[WHAT THE TASK ASKS]
Please count how many lines below contain the word "panel" and give nothing but that figure.

[DATASET RECORDS]
——

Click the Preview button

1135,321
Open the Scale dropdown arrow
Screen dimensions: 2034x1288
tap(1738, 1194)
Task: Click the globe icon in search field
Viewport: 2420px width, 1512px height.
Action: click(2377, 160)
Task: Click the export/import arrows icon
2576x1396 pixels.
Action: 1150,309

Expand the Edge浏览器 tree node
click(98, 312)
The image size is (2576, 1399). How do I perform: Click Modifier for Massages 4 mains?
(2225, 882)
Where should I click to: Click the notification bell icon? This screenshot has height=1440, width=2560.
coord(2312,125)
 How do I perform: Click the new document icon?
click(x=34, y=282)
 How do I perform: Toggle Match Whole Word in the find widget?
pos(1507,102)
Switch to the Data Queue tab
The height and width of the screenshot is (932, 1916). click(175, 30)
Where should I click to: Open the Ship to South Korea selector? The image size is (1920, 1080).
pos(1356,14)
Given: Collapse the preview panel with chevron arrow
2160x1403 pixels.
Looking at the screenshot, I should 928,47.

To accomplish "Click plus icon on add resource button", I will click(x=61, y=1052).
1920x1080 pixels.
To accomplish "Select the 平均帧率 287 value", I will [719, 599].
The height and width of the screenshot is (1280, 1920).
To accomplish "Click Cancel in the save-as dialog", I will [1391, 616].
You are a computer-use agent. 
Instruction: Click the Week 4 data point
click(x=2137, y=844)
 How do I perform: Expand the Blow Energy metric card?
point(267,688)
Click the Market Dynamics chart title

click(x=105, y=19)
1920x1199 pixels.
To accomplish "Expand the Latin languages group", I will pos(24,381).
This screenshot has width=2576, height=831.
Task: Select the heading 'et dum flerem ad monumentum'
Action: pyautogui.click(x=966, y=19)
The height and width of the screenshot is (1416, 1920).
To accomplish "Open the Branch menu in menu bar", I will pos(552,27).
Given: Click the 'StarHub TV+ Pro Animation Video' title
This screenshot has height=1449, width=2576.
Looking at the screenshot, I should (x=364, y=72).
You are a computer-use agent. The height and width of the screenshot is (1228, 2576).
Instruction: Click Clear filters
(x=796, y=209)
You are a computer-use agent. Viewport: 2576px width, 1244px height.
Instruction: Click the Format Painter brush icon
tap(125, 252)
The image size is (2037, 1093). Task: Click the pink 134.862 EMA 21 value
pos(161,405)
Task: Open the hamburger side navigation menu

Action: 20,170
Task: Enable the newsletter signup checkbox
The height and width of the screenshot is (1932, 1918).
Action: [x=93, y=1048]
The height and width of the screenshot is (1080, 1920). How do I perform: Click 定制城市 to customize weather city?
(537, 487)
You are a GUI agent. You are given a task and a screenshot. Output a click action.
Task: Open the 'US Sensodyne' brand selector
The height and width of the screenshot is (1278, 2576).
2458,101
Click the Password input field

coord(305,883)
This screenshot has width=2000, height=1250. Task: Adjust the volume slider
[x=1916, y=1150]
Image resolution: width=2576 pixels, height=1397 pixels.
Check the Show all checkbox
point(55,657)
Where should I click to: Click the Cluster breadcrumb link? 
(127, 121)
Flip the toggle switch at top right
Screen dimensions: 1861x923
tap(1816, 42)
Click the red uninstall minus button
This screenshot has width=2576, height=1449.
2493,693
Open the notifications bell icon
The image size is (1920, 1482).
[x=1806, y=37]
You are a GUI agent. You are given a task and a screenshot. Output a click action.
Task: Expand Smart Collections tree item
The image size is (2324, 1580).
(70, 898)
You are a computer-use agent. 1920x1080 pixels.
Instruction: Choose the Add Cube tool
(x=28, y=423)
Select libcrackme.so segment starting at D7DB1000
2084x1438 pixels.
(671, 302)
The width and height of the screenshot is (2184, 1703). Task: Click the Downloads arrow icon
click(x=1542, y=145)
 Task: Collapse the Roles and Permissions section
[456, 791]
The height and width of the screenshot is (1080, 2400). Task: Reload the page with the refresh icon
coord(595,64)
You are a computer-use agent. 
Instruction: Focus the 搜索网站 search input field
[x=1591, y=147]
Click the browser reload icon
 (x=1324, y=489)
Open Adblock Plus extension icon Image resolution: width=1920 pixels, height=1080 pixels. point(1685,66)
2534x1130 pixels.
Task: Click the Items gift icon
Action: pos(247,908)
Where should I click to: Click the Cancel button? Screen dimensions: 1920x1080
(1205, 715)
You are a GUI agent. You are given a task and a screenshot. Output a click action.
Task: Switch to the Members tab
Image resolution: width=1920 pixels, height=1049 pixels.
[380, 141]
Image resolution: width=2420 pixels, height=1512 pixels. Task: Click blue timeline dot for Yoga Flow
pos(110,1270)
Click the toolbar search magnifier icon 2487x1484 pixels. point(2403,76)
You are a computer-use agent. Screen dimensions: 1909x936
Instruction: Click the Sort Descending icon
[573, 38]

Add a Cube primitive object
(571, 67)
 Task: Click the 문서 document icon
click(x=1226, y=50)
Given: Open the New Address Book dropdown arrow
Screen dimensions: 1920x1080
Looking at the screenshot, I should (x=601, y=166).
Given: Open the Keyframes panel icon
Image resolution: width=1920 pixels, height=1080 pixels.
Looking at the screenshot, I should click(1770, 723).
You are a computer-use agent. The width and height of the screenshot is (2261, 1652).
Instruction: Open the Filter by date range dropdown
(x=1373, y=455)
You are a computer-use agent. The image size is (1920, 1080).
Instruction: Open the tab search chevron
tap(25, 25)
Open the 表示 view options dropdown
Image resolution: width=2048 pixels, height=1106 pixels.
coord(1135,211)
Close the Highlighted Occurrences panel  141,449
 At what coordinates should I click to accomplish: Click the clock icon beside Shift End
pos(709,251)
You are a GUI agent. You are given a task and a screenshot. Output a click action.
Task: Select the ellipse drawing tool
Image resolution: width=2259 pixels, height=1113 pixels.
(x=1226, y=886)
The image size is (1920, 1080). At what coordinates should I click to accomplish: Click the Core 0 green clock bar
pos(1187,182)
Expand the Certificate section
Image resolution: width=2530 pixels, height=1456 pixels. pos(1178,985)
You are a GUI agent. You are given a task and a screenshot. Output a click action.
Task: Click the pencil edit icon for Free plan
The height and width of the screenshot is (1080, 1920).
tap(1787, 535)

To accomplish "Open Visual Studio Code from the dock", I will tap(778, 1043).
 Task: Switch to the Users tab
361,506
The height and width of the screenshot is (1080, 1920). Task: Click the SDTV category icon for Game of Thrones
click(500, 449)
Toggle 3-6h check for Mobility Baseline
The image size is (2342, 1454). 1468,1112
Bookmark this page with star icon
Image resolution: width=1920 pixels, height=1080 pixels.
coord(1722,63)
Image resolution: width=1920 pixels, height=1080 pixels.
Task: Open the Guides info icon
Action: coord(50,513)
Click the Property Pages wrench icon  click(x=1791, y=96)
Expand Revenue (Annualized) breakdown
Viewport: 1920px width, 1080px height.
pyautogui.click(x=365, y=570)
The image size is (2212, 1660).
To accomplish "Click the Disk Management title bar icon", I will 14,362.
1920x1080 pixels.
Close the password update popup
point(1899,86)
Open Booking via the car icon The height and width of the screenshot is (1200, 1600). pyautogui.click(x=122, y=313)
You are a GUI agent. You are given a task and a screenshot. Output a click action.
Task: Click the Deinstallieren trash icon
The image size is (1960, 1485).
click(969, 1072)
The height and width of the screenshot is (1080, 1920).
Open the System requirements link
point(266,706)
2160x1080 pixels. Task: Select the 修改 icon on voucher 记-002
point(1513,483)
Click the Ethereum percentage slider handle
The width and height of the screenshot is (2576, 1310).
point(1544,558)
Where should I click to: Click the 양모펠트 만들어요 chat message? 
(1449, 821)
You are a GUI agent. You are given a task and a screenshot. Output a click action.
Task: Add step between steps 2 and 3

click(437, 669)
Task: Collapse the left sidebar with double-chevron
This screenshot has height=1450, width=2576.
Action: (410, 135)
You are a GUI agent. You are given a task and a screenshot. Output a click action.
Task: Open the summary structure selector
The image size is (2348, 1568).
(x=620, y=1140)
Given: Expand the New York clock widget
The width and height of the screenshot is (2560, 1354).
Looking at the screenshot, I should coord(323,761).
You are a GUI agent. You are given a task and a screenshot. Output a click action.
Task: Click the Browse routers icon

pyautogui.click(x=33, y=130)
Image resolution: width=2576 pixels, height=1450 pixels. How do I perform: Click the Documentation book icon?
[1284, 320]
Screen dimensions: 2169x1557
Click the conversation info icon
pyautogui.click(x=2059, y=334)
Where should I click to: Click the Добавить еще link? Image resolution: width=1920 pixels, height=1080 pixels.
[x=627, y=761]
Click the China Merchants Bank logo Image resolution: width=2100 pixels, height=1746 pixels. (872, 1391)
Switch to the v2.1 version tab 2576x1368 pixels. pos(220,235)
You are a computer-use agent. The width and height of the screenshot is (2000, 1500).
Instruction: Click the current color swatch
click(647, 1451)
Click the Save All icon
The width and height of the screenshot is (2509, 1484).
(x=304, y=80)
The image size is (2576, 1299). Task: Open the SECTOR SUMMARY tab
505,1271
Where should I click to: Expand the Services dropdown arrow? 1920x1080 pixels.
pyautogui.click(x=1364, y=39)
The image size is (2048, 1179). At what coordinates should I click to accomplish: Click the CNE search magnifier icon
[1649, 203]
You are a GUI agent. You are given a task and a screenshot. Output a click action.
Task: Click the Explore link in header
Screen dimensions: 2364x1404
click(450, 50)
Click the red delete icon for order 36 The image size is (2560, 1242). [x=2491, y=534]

——

[SOLUTION TO THIS EXERCISE]
3